------ Text section

It's unclear whether this will work. Once customers get habituated to "low cost and more than good enough", it's hard to convince them to pay more, particularly when Amazon Web Services has come to be the default public cloud option.

The stakes are high enough, however, that Amazon's competitors aren't about to shirk the fight.

That's the distinct impression I had when talking with Rackspace chief technology officer John Engates recently. Engates made it clear that his company's commitment to "fanatical support" is just as relevant in the cloud age as in yesterday's hosting market, and will continue to win Rackspace customers against Amazon's more impersonal approach.

Not that Rackspace is resting on its support laurels, either. The company also recently announced the launch of Rackspace Cloud: Private Edition to offer many of the benefits of its public cloud offering behind enterprise firewalls for risk-averse CIOs. Built using the popular OpenStack cloud "operating system", this Private Edition product, along with additional tools like Cloudkick, is designed to take the guesswork out of using the cloud.

Which should, in theory, translate into revenue for Rackspace.

It's a reasonable theory, one that has paid dividends over the course of Rackspace's history, even as other hosting companies were commoditised out of existence.

------------
------ Recorded information

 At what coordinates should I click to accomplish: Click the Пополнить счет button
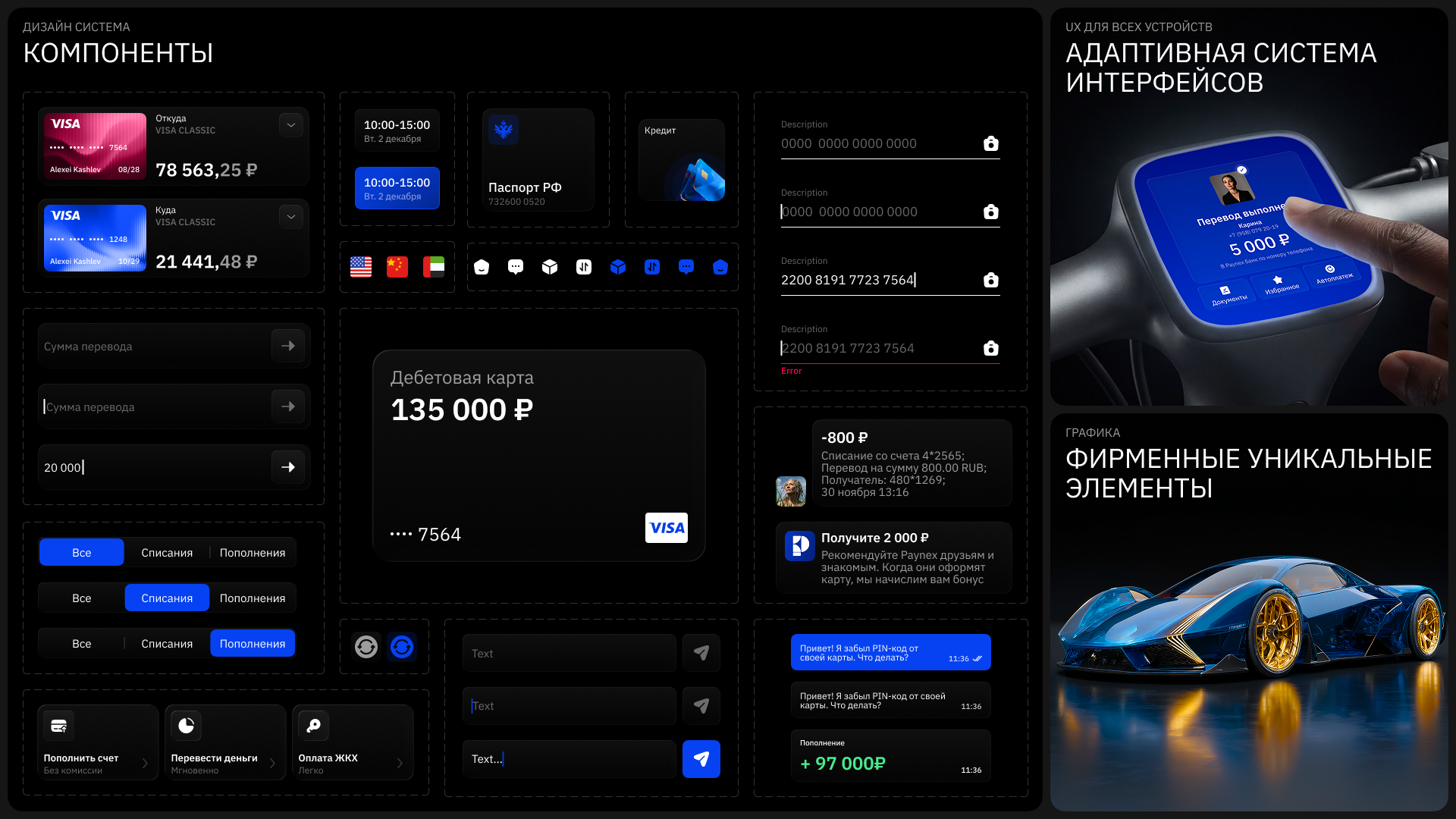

------------

-- Tasks --
(a) In the passage on Rackspace and Amazon, what is Rackspace Cloud: Private Edition built on?
(b) Extend the passage on Rackspace's competition with Amazon Web Services by a few paragraphs, starting after its final sentence.

-- Answers provided --
(a) It is built on the OpenStack cloud "operating system".

(b)
Less promising, however, is Alcatel-Lucent's approach. As outlined in a recent Wired story:

Coach may be fine for your digital vacation memories, the argument goes, but enterprise applications need the performance, security, and guarantees of the telco carriers. In short, the carriers say, turn to us for business-class cloud services.

Nice theory, but it's unlikely to prove true.

This was roughly the same idea that Iron Mountain had when it introduced its digital business just a few years ago; Iron Mountain tucked its digital tail between its legs and sold the business to Autonomy, however, because it didn't make enough money. Sure, some execution missteps contributed to the failure of its digital business, but the real failure was the concept itself.

Iron Mountain Digital believed that customers would pay non-commodity prices for a commodity service (digital document storage) that was available in a wide variety of places for free or nearly so. They didn't, and eventually Iron Mountain's biggest sale was of the business itself.

Amazon is the default for public cloud computing. There is little to no room for a big business in building a "premium Amazon" when the whole purpose behind the public cloud is to lower costs and increase IT agility, neither of which is well-served by Alcatel-Lucent's premium approach.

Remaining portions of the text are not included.